Source excerpt:
· · · · · · ·

Individualized Learning is Great, but What About the Commonalities?

Recently I wrote an article in reply to David E.’s question about the tensions between a growing focus upon individualized learning and common educational innovations. My reply to him was focused upon what we might be able to share in our education innovations that can help us better celebrate and nurture the unique potential of each learner. Yet, his question can be read or understand in another way and I’d like to devote this article to that.

In a world of individualized, personalized, customized, and self-directed; is there any room for a common curriculum or some shared set of educational goals and objectives? We call this new generation the i-gen because they grew up in an increasingly personalized and individualized world, and it can be argued that growing up in such a world can draw us away from a common body of knowledge.

Years ago many people started their day reading the newspaper. The created a common set of information about current events that served as a starting point for conversation. In a world of personalized news from our handpicked news sources (like what I get on my iPhone each morning), we have fewer commonalities. I can’t recall who but one author called this a problem of shifting from the daily news to the daily me.

Is the same thing happening in education because of people like myself who celebrate the and even emphasize the role of the individual? We talk and write about student choice, voice, and agency. Does this mean that we can’t have any common body of knowledge? Is there no potential balance between the two?

Yes, there is plenty of room for a balance of the two. It is just that we are still working through an entire school system (largely international) that historically emphasized the commonalities at the expense of the individual. At the same time, some of this talk about personalized and individualized learning can actually help more students achieve higher levels of mastery of any common body of knowledge that we might determine.

I’ve visited plenty of schools that embrace self-directed learning, personalized learning, individualized learning, student-led project-based learning and all sorts of related models and practices. Plenty of them grapple with what, if anything should be part of a largely shared curriculum for the learners, and almost all of them have something. There is a core body of math skills that they aspire to guide students toward mastery. There is often of a body of knowledge and skills associated with learning how to learn. Some have foreign language requirements. Many have a core body of knowledge about traditional content areas as well.

The difference with some of these newer individualized models (as with the model common in the one room schoolhouse of old) is just that it is not all about how you scored on an exam or precisely how many common core standards that you mastered. Yes, progress toward mastery in recognized bodies of knowledge can and do still play a role in the overall curriculum, but this common body is not used as a club to pound outliers into submission, to create uniform students, or to minimize the role of individual strengths, goals, and abilities. School is not reduced to covering a list of standards, rating students on how well they did, and then moving on. Individualized models are, at the heart, about honoring and caring for the individual within the larger group, and seeking to help each individual truly grow in competency,confidence, character, and agency.

· · · · · · ·

Dataset excerpt:
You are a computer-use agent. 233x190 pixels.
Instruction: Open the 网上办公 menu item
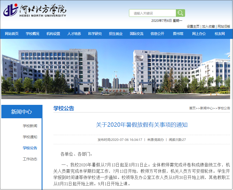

· · · · · · ·

Tasks to perform:
**1.** Reproduce the essay on individualized learning word for word, from "Is the same" to "we might determine.".
**2.** Does the essay on individualized learning support each of these statements? Answer yes or no for each, and quote the words from the essay that decide it.
(a) The author gets personalized news on an iPhone each morning.
(b) The author remembers which writer described the shift from the daily news to the daily me.
(c) Some of the schools the author visited have foreign language requirements.
**3.** Continue the essay on individualized learning from the point where it ends.

The answers:
**1.**
Is the same thing happening in education because of people like myself who celebrate the and even emphasize the role of the individual? We talk and write about student choice, voice, and agency. Does this mean that we can’t have any common body of knowledge? Is there no potential balance between the two?

Yes, there is plenty of room for a balance of the two. It is just that we are still working through an entire school system (largely international) that historically emphasized the commonalities at the expense of the individual. At the same time, some of this talk about personalized and individualized learning can actually help more students achieve higher levels of mastery of any common body of knowledge that we might determine.

**2.**
(a) Yes: "(like what I get on my iPhone each morning)"
(b) No: "I can’t recall who but one author called this a problem of shifting from the daily news to the daily me."
(c) Yes: "Some have foreign language requirements."

**3.**
I believe that there is great value in a robust exploration and discussion about what should be common knowledge in a given learning community. I happen to think that students can be involved in that conversation so that they can better understand the value of certain common bodies of knowledge while also seeing the value of more individualized curriculum. For those who are worried about losing a common body of knowledge or under-preparing students by leaving something out, why wouldn’t we want to do more than just cover that content. Why not create a learning community that grapples with and seeks out answers to these questions together? What is important for me and us to know about the history of our country and world? What is important for me if I aspire to be an active, engaged, and contributing citizen? What role does literacy play in my life, what are its benefits, and what are its limitations? What is truth and does it matter? If so, why? What is beauty? What is goodness? What is courage? How does media of the past and present influence me, others, and the world in positive and concerning ways? How has the language of math shaped the world and my life? What are the benefits and limitations of the scientific method? Can money make you happy and what is its role in my life and the world?

There are countless other questions that we can ask, that students can ask. We can seek answers to these. Along the way there is ample room for schools to have shared questions and others that are more individualized, creating opportunity for each student to explore personal interests and prepare for future or emerging callings.

The common curriculum given to all works okay for plenty of people. I went through such a system as did most of the people reading this. It plays a significant role in many good schools today as well. Yet, for me, it comes back to that word that I often mention, agency. How do we best equip each student with a growing sense of agency? Then, stemming from that, I ask this question. How can we re-imagine school so that we are less likely to waste the incredible diversity of gifts, talents, and passions that exist or can exist in different students?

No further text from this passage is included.